### Work order:
From the first line to the last, copy the material word for word; pictures stay out.

### Data extract:

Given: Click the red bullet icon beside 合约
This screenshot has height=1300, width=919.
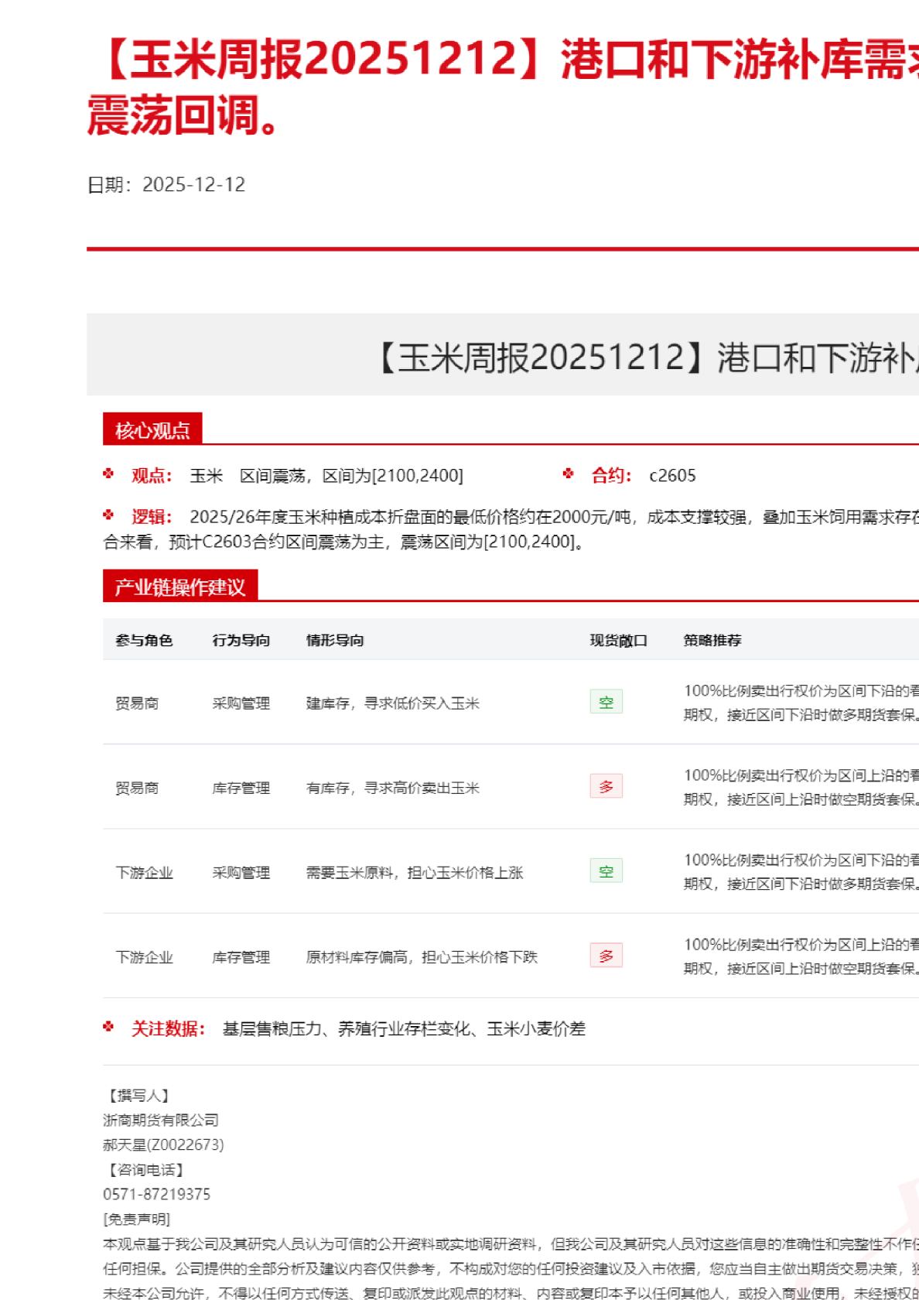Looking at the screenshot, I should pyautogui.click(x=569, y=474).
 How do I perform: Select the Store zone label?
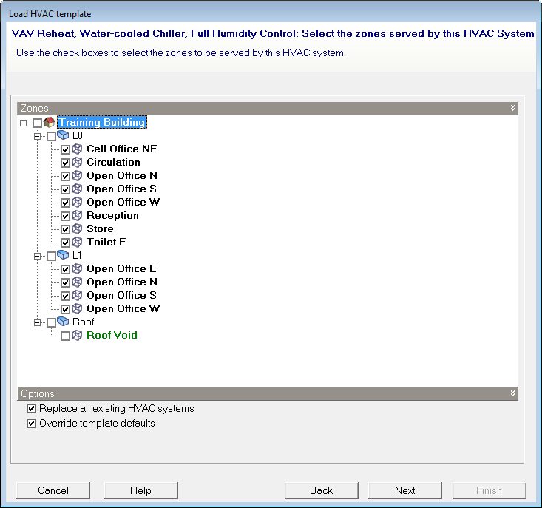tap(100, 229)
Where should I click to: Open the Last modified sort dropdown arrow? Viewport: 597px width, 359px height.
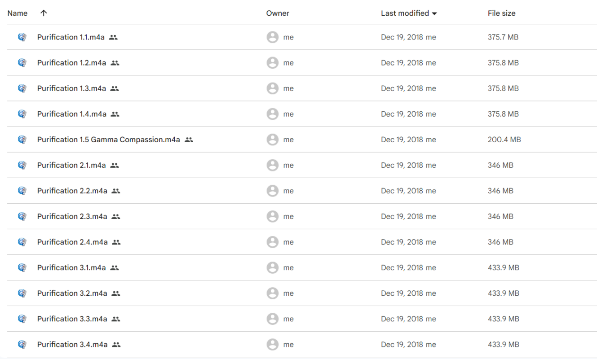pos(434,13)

### Response:
Given: Click the red bullet icon beside 合约
This screenshot has height=1300, width=919.
Looking at the screenshot, I should pyautogui.click(x=569, y=474).
 How do I perform: Select the Store zone label?
tap(100, 229)
Where should I click to: Open the Last modified sort dropdown arrow? Viewport: 597px width, 359px height.
pos(434,13)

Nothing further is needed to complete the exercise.